Sonia salió al pasillo para ir al granero y Nikolái se dio prisa en salir al porche de la entrada principal con el pretexto de que hacía demasiado calor. Lo que no dejaba de ser verdad, por el gran número de personas reunidas en la sala.

Fuera seguía haciendo el frío de antes; el aire estaba inmóvil; la luna era la misma, pero había mayor claridad; su luz era tan intensa y arrancaba tantos destellos en la nieve que no se sentían deseos de mirar al firmamento para ver las verdaderas estrellas. El cielo estaba oscuro y desabrido, mientras que en la tierra todo era alegría.

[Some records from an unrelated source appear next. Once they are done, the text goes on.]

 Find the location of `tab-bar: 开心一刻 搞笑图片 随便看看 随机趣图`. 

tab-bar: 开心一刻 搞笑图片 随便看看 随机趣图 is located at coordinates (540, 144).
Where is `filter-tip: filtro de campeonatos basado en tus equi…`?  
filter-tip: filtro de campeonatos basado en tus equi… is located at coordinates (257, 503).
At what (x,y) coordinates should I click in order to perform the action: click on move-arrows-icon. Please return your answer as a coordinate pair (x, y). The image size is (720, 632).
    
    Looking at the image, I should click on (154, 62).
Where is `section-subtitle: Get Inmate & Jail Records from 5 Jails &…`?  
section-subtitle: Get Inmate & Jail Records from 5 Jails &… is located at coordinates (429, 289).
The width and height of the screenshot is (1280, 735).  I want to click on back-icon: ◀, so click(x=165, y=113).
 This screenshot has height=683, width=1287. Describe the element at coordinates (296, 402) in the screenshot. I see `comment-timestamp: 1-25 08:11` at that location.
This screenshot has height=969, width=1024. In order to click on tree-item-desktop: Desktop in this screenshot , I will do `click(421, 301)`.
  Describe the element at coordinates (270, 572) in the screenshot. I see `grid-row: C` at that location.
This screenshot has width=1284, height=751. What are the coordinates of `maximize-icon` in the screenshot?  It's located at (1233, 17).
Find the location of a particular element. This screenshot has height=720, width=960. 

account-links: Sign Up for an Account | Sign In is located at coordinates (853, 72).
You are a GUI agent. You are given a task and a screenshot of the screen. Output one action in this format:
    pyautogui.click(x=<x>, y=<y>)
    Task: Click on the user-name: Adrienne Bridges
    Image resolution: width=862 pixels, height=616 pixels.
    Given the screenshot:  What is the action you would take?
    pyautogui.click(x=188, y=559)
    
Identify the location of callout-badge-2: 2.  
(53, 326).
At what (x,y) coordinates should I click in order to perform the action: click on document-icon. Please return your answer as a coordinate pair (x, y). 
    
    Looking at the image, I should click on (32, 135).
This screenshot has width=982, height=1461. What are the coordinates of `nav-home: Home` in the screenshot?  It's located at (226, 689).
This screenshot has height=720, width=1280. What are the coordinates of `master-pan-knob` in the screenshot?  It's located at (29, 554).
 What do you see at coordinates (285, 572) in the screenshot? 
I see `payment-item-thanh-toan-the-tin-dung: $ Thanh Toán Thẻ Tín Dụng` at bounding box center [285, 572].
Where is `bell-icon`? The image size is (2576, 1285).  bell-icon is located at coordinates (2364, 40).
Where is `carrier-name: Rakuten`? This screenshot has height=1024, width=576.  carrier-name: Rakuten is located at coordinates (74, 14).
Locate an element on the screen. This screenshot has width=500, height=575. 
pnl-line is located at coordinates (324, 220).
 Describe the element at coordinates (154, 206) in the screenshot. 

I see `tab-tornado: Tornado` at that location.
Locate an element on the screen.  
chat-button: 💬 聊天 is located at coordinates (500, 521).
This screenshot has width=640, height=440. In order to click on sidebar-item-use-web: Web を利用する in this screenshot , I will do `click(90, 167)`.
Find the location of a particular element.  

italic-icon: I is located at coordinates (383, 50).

“¡Tonto de mí! ¿Qué estuve esperando hasta ahora?”, seguía diciéndose Nikolái; salió al porche, dio la vuelta a la esquina de la casa por el sendero que conducía a la entrada del servicio. Sabía que Sonia iba a pasar por allí. A mitad del camino, un montón de leña, cubierto de nieve, hacía una sombra; en la otra parte, las ramas enredadas de los tilos viejos y desnudos se proyectaban sobre la nieve. El sendero conducía al granero, cuyas paredes de troncos y cuya techumbre, cubierta de nieve, brillaban bajo la luna como hechas de piedras preciosas. Un árbol crujió en el jardín y de nuevo volvió el silencio; Nikolái no creía respirar aquel aire frío, sino una fuerza eterna, joven y jubilosa.

Alguien descendía taconeando por la escalera de servicio; se oyó el sonoro crujido de la última grada, cubierta de nieve, y la voz de la solterona:

—Siempre derecho, derecho, señorita; por el sendero, pero no mire atrás.

—No tengo miedo— respondió la voz de Sonia; y por el sendero, los pies de Sonia, calzados con finos zapatos, la llevaron hacia Nikolái, haciendo crujir y chirriar la nieve.

Sonia iba envuelta en su abrigo de piel. Estaba ya a dos pasos del joven cuando lo vio. También a ella le parecía distinto del que conocía y al que siempre había tenido cierto temor. Nikolái vestía su disfraz; sus cabellos estaban enredados y sonreía feliz, con una sonrisa nueva para ella. Sonia corrió hacia él.

“Parece otra, pero es siempre la misma”, pensó Nikolái, mirando el rostro de la muchacha, iluminado de lleno por la luna. Pasó sus manos entre las pieles que cubrían la cabeza de Sonia, la abrazó, la estrechó contra su pecho, besó sus labios sombreados por el bigote que olía a corcho quemado. Sonia lo besó en los labios y, desprendiendo sus pequeñas manos, encuadró en ellas sus mejillas.

“¡Sonia…! ¡Nikolái!”, se dijeron.

Se acercaron corriendo al granero y regresaron a la casa, cada uno por un camino diferente.